Regardless of the decisions made, recent events have made it clear that the asset management maturity of three waters infrastructure must be improved. This will become an important factor in future success. A key enabler of effective asset management is access to quality asset information.

The necessity of good asset information

The value of good asset data cannot be underestimated and should be viewed as an asset in its own right. Information that supports asset management activities also support other organisational processes and priorities and should not be viewed in isolation. 

Asset information informs decisions about how physical assets are managed for short-term operational purposes and for long-term strategic planning. The term covers all records of a physical asset, and may include attributes such as:

  • asset age, make, model, serial number and capacity
  • asset performance, condition and serviceability
  • future investment plans, process design information, operation and maintenance models
  • detailed work history of the asset
  • asset images, Geographic Information Systems (GIS), or Building Information Modelling (BIM)

Better management of asset information is critical to keeping abreast of asset performance, enabling more efficient and timely maintenance and investment decision making.

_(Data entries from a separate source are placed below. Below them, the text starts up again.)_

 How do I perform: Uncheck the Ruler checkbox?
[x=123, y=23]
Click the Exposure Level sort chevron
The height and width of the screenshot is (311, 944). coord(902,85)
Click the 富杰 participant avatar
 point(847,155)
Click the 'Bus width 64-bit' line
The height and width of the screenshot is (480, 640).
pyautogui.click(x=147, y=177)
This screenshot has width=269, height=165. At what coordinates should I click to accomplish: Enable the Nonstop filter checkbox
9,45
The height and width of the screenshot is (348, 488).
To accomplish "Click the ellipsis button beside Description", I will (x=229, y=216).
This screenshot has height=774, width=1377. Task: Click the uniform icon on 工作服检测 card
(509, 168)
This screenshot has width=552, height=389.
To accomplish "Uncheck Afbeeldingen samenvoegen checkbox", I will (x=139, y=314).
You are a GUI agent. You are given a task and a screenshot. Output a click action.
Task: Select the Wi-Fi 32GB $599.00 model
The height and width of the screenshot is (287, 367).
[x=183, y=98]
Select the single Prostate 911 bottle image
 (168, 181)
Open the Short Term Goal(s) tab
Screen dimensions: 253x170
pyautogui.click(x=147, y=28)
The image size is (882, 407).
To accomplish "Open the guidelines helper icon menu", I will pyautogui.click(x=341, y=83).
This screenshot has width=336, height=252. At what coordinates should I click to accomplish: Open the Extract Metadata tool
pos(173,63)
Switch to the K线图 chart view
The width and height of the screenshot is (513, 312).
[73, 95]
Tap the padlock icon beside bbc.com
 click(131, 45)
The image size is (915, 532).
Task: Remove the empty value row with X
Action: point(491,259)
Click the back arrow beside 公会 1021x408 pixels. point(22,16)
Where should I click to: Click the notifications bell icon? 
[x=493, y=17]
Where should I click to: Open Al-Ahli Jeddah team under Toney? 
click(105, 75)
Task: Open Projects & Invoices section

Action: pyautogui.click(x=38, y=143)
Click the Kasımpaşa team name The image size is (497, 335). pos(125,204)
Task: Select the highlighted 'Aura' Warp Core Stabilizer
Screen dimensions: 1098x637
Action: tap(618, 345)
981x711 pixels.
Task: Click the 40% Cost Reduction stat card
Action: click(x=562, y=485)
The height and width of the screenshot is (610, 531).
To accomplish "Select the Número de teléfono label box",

Experience shows that there is an increasing necessity for good asset information. Requirements are becoming more sophisticated, and the number of stakeholders relying on it is growing. This has resulted in a broadening complexity of collating and sharing information. This trend will only grow given the increasingly stringent regulation of utilities around the world, and a greater collective understanding of asset management risk.

Good asset information enables better decision making, such as determining the optimal maintenance or renewal frequency for an asset. That decision may be based on information regarding the asset’s location, condition, probability and consequence of failure, work option specifications and costs, constraints such as resource availability, and other business priorities such as compliance with regulatory requirements.

Fit-for-purpose asset information

Advisian has found that many asset-intensive industries do not have fit-for-purpose asset information. This is true for the water industry as well. In a 2014 report, the Office of the Auditor General concluded that local authorities have better and more reliable information about their above-ground assets than their below-ground assets. As a result, authorities are more likely to invest heavily in their road assets rather than their three-waters assets. The differentiating factor between these two types of assets was the knowledge base, and, therefore, confidence in the condition of the assets.

Asset information requirements for an organisation will vary and depend on size, nature of assets, and the overall asset management strategy. Information requirements will evolve over time and will differ across organisations. For the water industry, better information on assets will assist with minimising asset failure and driving improved quality performance. Such improvements also drive good health, safety and environmental outcomes.

Analyse, understand and use

Mature asset management takes information and analyses to understand assets and turn it into knowledge. Data is only good if it is analysed, understood and used.

The government review will likely change the way our three water services are delivered, which, in turn, will shine a spotlight on the need for better asset management. Knowledge of an asset will help us understand its ability to meet our performance objectives, and the investment required for it to continue meeting those objectives into the future.

Quality asset information helps you manage your risks and increase safety. With advanced data management technologies and deep technical expertise, Advisian is helping clients understand their assets to address risk management, strategy, and investment challenges of the present and the future.

Advisian has been providing asset management services to high-risk infrastructure sectors for many years. Although the asset information approaches of these sectors are reasonably mature, there are efficient and cost-effective ways for other sectors to catch-up. 

Just because your assets are hidden, doesn’t mean your data should be. How well do you know your assets?